Best Ways to Housetrain Your New Puppy

Housetraining or housebreaking, a new puppy is by far the most important time investment that you can make in your new family member. A well trained and potty trained puppy becomes a true family member and a beloved and trusted companion. More dogs find their way to pounds and rescue agencies each year because they never mastered pottying in the place deemed appropriate by their owner. You don’t want to consider that option for your cute ball of fur. Before we discuss the ins and outs of house training, its important to understand that puppies have very small bladders and when they have to go, THEY HAVE TO GO. It is so very similar to potty training a two year old. For everyone knows, you don’t tell your two year old daughter who just started using the potty to wait until the commercial comes on to go to the bathroom. It is exactly the same with puppies. A puppy should be started on house training the minute you bring him home. Does he understand what to do? Will he cooperatively pee and poop where you tell him? The answer is simple: Probably not! All first attempts are more or less ways to help you manage the mess, but sooner or later, he will catch on and take some responsibility for his accidents, but not at first.

For house training to be successful, the single most important thing that a new owner must learn to do is observe their puppy. This doesn’t sound very hard; after all, what is more charming to watch than a new puppy! With that said how many puppies get into trouble for leaving little surprises all over the house, chewing their owner’s shoes, or eating interesting things found in the cat’s litter box? Observation is so important-simply being around the puppy is not enough. Puppies are very good at telling us things and that is what we need to notice in order to train. Since we can’t watch a puppy 24/7, we have some options.

First House training Decisions

Two decisions you will need to make before embarking on house training are location and words to use.

First decide where you want the puppy’s bathroom to be. Most choose a location outside, but it could be indoors on puppy pads or even a dog litter box which is useful for those who live in apartments or condos and do not have immediate access to the outdoors. Whichever location you choose, it is important to be consistent. Deciding that your dog should go outdoors, but provide a pad indoors for those times that you can’t take him out sends a confusing message to your dog and makes house training more difficult.

Secondly, it is important with any training to have words to use that the puppy will understand. Just as we teach the word, “sit,” we also need to use a word command for elimination. Decide ahead of time what that will be. Remember you will be using this word or phrase in public, so make sure what you decide to say will be comfortable to you. I like to say, go pee-pee and poop-poop, but I’m a mom and an early childhood educator, so these words are comfortable for me. You might say, “do your business, or go potty, or do your duty,” whatever works for you.

House training/Housebreaking Methods

Restrict the area where puppy is allowed to go. Small rooms with toddler gates work well when you are not directly interacting with your puppy. Alternately, some prefer to use the tether or umbilical method to keep the puppy under observation. This involves attaching one end of a leash to the puppy and the other to you, either to your belt or your wrist. You have the puppy with you at all times, so it is easy to tell if the puppy needs to eliminate. How do you tell? All dogs have body language that can be observed by their humans. A puppy that needs to urinate or defecate will begin to sniff the floor and walk or run in small circles, whine or begin to squat. Any of these signals indicate the puppy is ready to go and should be taken to the designated area.
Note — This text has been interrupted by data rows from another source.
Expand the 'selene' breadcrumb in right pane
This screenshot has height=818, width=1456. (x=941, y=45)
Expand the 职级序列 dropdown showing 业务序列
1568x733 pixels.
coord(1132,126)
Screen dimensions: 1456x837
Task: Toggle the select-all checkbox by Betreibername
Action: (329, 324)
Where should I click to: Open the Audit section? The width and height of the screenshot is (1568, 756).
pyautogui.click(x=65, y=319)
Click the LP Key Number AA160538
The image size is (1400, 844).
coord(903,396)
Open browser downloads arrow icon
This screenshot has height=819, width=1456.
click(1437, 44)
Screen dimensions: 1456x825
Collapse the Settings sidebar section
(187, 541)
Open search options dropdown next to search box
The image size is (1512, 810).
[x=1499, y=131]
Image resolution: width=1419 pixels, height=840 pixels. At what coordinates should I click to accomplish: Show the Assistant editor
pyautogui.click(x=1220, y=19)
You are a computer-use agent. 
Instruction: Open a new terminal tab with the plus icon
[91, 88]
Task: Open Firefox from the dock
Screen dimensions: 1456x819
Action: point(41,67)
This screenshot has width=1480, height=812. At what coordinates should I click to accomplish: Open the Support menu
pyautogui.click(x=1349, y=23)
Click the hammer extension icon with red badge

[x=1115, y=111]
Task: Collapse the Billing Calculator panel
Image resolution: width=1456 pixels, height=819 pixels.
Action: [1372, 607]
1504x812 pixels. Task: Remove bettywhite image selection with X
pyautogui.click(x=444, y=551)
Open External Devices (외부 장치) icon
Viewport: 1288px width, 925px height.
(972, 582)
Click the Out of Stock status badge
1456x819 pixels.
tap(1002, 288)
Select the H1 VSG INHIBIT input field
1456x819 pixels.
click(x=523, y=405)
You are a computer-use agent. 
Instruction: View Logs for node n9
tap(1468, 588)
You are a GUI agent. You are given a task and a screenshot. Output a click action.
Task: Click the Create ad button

Scheduling and consistency is very important in potty training your new pup. Young puppies will naturally need to eliminate after certain events:

1. After eating or drinking

2. After playing

3. Upon awaking from sleep

4. At other times, at least every 1 to 2 hours

Arrange your schedule so that you will have time to train your pup. Plan on at least a weekend of nonstop house training! Regular feeding schedules help speed up the process of house training. While it is convenient to provide food all of the time, regular meal times are preferable for putting the puppy on a regular elimination schedule. Water should be available for dogs at all times.